● **Problem statement**
Continue the short profile of the architect Marcello Piacentini that appears below, picking up after its final sentence.

By Martina Tanga

The most important architect and urban theorist of the Italian Fascist Regime, Marcello Piacentini, died in Rome on this day, May 19, in 1960. Born in Rome, he studied architecture at the Regio Istituto di Belle Arti, Rome, from 1901 to 1904 and completed his training with his father, Pio Piacentini, also an architect.

Piacentini is credited for having devised the authoritative architectural language for Il Duce: a “simplified neoclassicism” which took inspiration both from 18th century classical revival and the more recent Rationalist movement. His mark can be clearly seen in the new university campus (Università di Roma La Sapienza, 1932) and the E.U.R (Esposizione Universale di Roma) district. Piacentini was instrumental in giving vision to Mussolini’s desire to restructure Rome. He worked on various urban proposals that cleared slums, improved traffic, and rendered visible prominent classical Roman monuments from a distance. To achieve this, he designed straight processional avenues, such as Via dell’Impero (1932; now Via dei Fori Imperiali) and Via della Conciliazione. Piacentini’s other notable projects include the urban renovation of Brescia and Livorno, the Museo Nazionale della Magna Grecia in Reggio Calabria, and the restoration of the Rome Opera House (1928–1958).

● **Data lines**
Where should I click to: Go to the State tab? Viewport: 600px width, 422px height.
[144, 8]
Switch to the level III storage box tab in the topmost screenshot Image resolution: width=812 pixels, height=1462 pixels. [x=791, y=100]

● **Response to the task**
As Mussolini’s favored agent for the reconstruction of central Rome, Piacentini was the target of severe criticism for many decades. His work from the Fascist period is being reconsidered as scholars are reevaluating his architectural and urban planning projects independently from politics.

IMAGES:

Restoration of Teatro dell’Opera di Roma, 1926–1928, Rome
Sapienza University of Rome campus, 1935, Rome
EUR district, 1938–1942, Rome. 
Via della Conciliazione, 1936–1950, Rome, with attilio Spaccarelli,

FURTHER READING:

U. Ojetti: ‘Lettera a Marcello Piacentini sulle colonne e gli archi’, Pegaso, v/2 (1933), pp. 213–15

‘La città Universitaria di Roma’, L’Architettura, xiv (1935) [special issue], pp. 2–8

‘Urbanistica della Roma mussoliniana’, L’Architettura, xv (1936) [special issue], pp. 3–6

‘L’Esposizione Universale di Roma, 1942’, L’Architettura, xvii (1938) [special issue], pp. 721–2, 725–6

G. Pagano: ‘Potremo salvarci dalle false tradizioni e dalle ossessioni monumentali?’, Casabella, xiv (1941)

B. Zevi: ‘Marcello Piacentini: Morì nel 1925’, Archit.: Cron. & Stor., 58 (1960)

V. Fraticelli: Roma, 1914–1929: La città e gli architetti tra la guerra e il fascismo (Rome, 1982)

‘Marcello Piacentini (1881–1960): L’edilizia cittadina e l’urbanistica’, Storia dell’urbanistica, iii/5 (1983)

D. P. Doordan: Building Modern Italy: Italian Architecture, 1914–36 (New York, 1988)

M. Lupano: Marcello Piacentini: Artista costruttore della città (diss., Florence, U. Studi, 1990)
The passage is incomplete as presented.